I've Been There and Back to the Place that We Used to Call Home: Strand-Rate and Sequencing Revisited
In light of some recent discussions around these parts about pitcher hit and walk sequencing, the tendency of pitchers to give up more or fewer hits when runners are on base or not, I wanted to look at how repeatable sequencing is. The topic came up, as I'm sure you probably know, from Brandon Morrow's seemingly very low strand-rate. The topic was first covered by our very own hugo and was more recently treated by Steve Slowinski over at Fangraphs, with hugo concluding that Morrow needs to mix in his offspeed pitches more against righties and Slowinski concluding that Morrow needs to develop a new pitch.
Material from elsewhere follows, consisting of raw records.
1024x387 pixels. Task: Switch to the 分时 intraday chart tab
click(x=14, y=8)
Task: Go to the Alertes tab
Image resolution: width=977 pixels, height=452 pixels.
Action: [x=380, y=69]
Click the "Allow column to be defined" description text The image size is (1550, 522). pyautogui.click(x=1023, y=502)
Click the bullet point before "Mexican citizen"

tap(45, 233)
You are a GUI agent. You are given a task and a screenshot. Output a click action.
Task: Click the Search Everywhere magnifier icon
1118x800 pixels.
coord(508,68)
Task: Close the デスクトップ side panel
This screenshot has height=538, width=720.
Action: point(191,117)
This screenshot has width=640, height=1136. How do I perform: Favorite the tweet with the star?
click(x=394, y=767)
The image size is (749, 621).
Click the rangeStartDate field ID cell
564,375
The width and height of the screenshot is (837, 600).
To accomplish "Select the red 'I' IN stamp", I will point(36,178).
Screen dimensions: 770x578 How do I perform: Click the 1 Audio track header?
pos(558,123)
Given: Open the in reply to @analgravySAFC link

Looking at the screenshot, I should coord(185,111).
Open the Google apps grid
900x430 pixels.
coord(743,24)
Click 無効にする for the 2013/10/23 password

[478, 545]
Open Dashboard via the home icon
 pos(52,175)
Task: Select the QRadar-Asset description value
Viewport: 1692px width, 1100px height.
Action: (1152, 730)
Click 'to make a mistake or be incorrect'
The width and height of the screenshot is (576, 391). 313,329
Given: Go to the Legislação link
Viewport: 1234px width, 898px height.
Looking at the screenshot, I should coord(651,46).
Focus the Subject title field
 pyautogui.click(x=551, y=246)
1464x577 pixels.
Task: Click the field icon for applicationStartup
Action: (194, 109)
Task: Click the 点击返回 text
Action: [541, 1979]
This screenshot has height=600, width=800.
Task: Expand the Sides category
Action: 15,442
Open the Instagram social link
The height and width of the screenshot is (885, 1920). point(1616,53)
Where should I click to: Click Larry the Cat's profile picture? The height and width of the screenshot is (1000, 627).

I tend to agree with hugo on this one more than Slowinski, though I do think that he'd benefit greatly from developing a new pitch (which he started to do with the cutter towards the end of last season anyway). I've said it before, I don't think that working in new pitches is necessarily going to help him strand runners. My guess is that Morrow's strand-rate last season had more to do with bad luck than anything else. Nonetheless, I think major league hitters will adjust to starters who don't mix up their offerings so Brandon's days as an above-average starter who can afford to rely so heavily on just two pitches are numbered. In any event, this piece is not meant to treat the Brandon Morrow subject so much as it is to look at the effects of sequencing throughout baseball.
In order to look at the effects of sequencing, I first needed to quantify it. I decided to call a pitcher's sequencing the difference between his estimated strand-rate and his actual strand-rate. To estimate strand-rate, I used a population of all pitchers in 2011 who pitched 150 or more innings (n = 105). Given recent research, I used Analysis of Variance testing to verify the significance of the effects of BABIP (p < 0.01), k-rate (p < 0.01), and gb-rate (p = 0.07). Strand-rate is positively correlated (increases) with increasing k-rate and gb-rate and negatively correlated (decreases) with increasing BABIP. The effects of the interactions between these factors were not significant. Thus, I estimated strand-rate with a linear model fit to a pitcher's BABIP, strikeout-rate (as a percentage of at-bats, not per 9 innings), and groundball-rate (as a percentage of batted balls). The line was:
Estimated Strand Rate = 0.9632 - 1.034*BABIP + 0.334*k-rate. + 0.046*gb-rate
Note how much stronger the relationship between strand-rate and BABIP is than the relationship between strand-rate and k-rate. Now note how incredibly weak the gb-rate effect is, likely in large part because it inflates BABIP.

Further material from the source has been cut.